(Extracted material):
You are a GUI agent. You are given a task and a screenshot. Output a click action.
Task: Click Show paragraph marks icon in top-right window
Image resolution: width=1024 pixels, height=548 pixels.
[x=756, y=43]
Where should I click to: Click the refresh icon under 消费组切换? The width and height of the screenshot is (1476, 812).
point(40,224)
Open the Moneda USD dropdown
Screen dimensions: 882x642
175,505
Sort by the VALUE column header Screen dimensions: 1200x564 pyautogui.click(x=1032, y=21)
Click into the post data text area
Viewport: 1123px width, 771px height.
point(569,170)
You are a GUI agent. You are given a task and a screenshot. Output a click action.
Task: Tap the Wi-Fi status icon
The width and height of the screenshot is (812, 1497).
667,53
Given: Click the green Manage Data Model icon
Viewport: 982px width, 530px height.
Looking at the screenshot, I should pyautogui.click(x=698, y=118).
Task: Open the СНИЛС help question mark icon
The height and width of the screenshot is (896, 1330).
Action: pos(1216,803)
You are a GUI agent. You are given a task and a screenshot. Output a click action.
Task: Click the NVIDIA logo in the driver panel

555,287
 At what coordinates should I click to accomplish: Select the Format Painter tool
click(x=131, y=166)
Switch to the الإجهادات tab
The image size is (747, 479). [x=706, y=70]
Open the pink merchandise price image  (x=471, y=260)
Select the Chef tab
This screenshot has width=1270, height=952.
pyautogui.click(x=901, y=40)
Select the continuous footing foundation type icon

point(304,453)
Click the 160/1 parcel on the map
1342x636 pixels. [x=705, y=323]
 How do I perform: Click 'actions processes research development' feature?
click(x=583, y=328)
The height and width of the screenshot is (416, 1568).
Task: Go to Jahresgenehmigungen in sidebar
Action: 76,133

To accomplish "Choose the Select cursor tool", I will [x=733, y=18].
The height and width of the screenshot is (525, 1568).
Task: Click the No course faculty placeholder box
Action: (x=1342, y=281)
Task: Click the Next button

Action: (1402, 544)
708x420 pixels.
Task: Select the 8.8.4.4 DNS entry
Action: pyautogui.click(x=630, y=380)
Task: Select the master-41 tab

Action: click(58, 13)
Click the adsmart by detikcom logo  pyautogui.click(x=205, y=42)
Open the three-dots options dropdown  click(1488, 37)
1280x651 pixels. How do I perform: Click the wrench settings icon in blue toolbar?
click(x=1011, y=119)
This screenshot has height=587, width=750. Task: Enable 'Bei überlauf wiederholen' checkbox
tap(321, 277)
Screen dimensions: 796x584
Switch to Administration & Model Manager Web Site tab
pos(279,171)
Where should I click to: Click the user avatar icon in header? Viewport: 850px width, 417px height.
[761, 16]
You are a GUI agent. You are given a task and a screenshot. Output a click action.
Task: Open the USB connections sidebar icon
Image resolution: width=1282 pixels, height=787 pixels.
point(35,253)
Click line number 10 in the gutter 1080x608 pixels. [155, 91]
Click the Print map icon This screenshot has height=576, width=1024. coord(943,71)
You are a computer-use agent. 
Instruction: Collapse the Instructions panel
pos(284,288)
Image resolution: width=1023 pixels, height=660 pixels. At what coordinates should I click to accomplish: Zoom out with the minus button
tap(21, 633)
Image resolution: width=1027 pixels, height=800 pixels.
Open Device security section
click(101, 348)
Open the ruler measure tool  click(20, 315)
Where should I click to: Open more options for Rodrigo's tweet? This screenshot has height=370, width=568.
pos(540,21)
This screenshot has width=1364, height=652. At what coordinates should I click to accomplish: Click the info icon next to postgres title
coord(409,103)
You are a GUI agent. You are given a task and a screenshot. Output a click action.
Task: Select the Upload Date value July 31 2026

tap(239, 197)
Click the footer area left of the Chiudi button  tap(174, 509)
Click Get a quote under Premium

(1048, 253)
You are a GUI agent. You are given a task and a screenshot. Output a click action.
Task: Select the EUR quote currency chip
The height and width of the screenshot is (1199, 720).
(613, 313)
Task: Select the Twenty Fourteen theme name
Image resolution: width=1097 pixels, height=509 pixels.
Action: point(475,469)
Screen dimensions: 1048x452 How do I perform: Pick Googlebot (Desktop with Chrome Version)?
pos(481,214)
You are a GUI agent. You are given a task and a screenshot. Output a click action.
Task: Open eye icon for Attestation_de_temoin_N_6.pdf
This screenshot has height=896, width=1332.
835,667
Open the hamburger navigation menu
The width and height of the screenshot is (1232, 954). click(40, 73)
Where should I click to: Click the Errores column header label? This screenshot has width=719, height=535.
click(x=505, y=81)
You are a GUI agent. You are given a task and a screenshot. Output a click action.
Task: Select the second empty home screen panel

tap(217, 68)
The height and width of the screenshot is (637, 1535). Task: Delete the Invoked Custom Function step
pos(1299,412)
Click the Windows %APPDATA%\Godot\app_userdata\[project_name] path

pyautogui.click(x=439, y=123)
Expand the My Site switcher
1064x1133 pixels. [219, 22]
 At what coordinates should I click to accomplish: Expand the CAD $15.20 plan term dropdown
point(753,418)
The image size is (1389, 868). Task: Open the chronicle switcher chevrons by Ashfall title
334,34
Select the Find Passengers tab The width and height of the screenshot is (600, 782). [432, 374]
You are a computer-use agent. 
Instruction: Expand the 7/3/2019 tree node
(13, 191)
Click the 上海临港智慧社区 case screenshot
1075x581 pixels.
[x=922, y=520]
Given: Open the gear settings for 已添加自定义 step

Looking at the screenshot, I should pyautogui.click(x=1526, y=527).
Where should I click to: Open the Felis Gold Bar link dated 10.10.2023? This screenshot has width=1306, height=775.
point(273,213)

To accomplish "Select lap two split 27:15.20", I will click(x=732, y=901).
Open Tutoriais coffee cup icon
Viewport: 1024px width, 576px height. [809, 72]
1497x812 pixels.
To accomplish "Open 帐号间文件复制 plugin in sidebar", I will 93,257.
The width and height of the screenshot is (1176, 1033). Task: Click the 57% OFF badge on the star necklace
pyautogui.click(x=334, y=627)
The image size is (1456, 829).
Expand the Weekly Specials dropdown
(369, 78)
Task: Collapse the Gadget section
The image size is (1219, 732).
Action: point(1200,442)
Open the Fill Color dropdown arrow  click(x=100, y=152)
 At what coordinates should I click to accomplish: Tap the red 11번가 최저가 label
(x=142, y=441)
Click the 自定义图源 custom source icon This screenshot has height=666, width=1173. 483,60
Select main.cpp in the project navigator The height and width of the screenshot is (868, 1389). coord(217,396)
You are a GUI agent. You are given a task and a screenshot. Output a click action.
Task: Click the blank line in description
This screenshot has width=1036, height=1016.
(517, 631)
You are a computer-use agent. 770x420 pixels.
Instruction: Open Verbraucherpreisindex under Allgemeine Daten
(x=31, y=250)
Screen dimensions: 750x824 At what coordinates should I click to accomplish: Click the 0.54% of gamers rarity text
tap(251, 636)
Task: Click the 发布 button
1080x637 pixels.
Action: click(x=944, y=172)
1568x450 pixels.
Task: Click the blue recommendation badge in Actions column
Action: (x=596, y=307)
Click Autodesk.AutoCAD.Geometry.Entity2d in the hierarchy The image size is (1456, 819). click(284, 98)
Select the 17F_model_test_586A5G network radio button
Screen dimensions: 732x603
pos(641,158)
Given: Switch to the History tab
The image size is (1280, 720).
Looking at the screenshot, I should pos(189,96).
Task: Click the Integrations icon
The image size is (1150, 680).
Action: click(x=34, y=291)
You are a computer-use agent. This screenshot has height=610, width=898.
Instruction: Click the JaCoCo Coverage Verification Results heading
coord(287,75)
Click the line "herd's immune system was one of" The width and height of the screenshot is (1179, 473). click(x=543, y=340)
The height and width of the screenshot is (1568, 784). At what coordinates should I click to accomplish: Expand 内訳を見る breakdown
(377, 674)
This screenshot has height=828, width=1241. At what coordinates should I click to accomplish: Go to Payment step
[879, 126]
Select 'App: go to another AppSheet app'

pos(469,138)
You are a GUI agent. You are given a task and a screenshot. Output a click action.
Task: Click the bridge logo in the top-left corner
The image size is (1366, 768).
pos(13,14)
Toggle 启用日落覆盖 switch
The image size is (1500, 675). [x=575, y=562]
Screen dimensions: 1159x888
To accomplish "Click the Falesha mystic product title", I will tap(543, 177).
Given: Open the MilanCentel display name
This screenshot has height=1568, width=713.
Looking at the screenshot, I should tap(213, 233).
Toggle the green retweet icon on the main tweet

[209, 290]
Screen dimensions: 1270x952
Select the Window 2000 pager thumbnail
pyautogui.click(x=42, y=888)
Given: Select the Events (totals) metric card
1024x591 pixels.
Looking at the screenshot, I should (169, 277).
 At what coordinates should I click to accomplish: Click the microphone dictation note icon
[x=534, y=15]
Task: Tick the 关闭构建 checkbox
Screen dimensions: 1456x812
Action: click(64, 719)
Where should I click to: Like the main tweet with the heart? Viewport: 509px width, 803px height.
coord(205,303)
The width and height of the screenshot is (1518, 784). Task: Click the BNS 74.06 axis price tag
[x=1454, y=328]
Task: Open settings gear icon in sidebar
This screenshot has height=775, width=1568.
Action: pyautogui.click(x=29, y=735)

(Problem):
If a line above includes the string "left", pick it out.

(Exercise solution):
Click the footer area left of the Chiudi button  tap(174, 509)
Task: Click the bridge logo in the top-left corner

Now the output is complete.